:: Requirement ::
Please collect every line in the records below that contains the string "Zoom", copying each one in full.
-------- Supplied data
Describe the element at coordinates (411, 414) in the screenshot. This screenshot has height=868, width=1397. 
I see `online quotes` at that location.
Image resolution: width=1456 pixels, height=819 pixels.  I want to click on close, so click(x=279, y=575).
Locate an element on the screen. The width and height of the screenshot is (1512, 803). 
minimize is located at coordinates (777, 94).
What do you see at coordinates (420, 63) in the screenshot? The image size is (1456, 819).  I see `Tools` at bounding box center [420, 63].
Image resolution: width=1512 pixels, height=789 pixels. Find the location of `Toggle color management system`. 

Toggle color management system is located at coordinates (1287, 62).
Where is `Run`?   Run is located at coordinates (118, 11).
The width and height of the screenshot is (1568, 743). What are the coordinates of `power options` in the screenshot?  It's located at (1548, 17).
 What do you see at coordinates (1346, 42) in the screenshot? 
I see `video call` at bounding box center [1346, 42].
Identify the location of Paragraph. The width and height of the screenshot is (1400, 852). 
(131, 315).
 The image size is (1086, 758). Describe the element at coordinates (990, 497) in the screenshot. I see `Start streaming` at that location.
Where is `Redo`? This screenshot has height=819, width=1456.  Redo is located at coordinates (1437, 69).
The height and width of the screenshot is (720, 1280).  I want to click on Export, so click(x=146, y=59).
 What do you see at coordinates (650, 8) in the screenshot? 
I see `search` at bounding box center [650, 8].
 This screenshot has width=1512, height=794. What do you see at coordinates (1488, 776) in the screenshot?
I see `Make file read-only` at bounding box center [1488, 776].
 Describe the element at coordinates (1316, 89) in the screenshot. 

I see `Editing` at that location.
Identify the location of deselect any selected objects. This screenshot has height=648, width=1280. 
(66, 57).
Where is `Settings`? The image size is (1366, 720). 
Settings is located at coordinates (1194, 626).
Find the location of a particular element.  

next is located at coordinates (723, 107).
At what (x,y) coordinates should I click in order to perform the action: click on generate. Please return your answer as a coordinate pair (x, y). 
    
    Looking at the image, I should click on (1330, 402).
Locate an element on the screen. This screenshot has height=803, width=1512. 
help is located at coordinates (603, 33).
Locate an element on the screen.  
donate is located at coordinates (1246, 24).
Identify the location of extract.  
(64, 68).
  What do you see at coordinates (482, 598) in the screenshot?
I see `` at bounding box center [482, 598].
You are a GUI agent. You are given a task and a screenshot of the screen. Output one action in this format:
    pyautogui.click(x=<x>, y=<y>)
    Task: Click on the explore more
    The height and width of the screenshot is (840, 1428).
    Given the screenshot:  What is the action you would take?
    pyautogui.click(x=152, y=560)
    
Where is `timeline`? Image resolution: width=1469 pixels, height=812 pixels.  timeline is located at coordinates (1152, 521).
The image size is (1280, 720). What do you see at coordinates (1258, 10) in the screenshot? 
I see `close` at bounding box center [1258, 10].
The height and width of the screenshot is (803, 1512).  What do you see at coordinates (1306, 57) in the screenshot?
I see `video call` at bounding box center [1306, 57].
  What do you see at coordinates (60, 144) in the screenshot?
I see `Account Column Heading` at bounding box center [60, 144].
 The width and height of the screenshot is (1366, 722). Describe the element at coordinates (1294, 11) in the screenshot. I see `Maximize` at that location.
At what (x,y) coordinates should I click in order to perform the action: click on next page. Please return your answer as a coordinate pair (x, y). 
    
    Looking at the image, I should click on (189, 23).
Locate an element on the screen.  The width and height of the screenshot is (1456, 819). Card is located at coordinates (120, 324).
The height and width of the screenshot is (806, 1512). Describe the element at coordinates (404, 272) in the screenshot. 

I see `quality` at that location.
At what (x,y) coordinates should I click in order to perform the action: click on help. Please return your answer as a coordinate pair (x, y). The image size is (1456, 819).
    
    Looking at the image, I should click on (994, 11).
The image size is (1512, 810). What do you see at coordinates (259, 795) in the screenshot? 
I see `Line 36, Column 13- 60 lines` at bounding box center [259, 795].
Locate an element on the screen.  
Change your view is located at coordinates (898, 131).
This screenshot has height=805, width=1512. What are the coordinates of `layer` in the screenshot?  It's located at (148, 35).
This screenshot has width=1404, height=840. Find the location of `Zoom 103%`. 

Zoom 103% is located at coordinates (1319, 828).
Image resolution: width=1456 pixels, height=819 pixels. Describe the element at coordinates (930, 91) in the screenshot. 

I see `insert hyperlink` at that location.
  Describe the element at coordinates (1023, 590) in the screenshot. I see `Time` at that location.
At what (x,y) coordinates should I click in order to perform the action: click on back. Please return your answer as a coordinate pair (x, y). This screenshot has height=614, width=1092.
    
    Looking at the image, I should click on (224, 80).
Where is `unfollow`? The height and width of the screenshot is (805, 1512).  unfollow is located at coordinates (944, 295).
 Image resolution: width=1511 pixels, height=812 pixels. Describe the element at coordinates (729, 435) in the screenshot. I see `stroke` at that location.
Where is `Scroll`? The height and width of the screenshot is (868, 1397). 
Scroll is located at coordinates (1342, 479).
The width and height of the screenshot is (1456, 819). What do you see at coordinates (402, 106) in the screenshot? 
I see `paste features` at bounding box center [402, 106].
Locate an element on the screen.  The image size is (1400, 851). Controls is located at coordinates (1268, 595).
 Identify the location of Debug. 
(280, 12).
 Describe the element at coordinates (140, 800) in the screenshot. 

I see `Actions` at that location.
----------------
:: Solution to this exercise ::
This screenshot has width=1404, height=840. Find the location of `Zoom 103%`. 
Zoom 103% is located at coordinates (1319, 828).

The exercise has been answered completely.